* Exercise description
With the pictures omitted, set down exactly the lines from the one that contains "Viewport: 1024px width, 768px height." through the last line of the data.

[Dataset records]
====
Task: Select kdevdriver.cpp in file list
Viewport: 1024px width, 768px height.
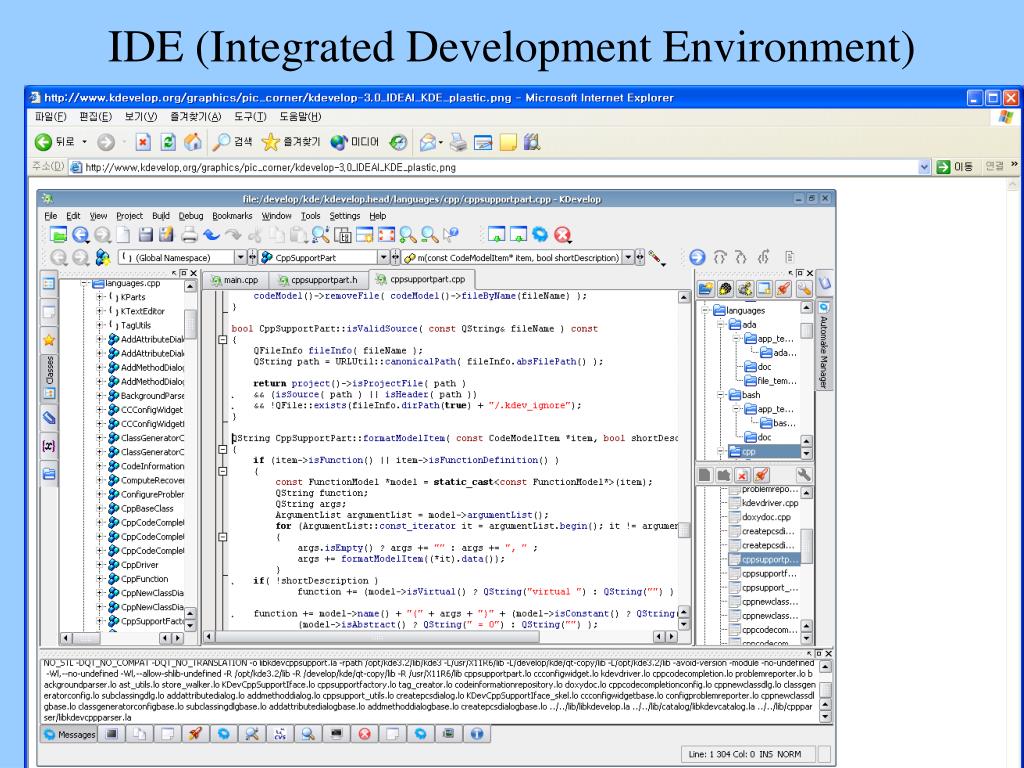Action: (769, 503)
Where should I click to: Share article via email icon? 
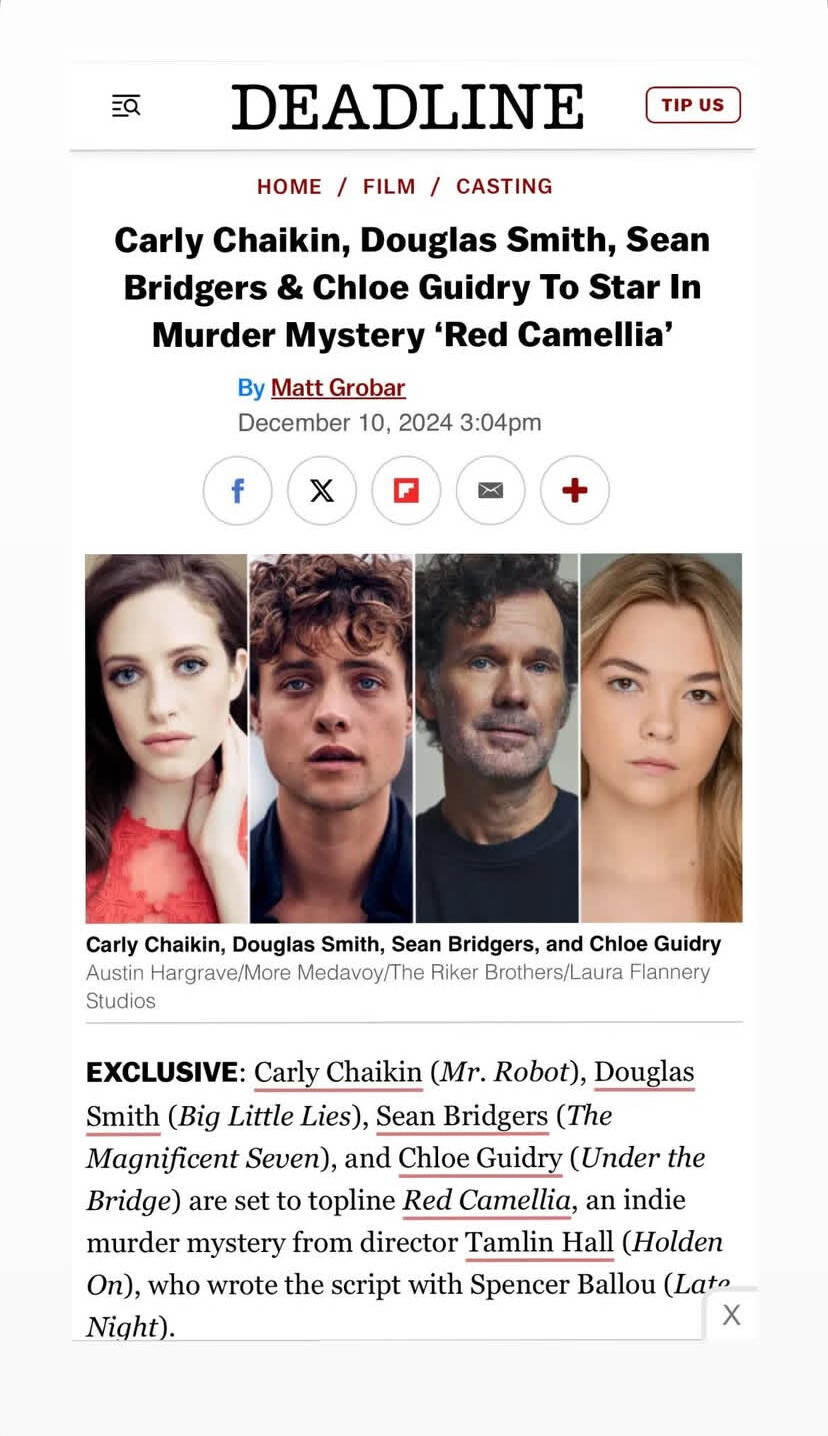(x=490, y=490)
====
* Final answer
Viewport: 1024px width, 768px height.
Action: (769, 503)
Where should I click to: Share article via email icon? 
(x=490, y=490)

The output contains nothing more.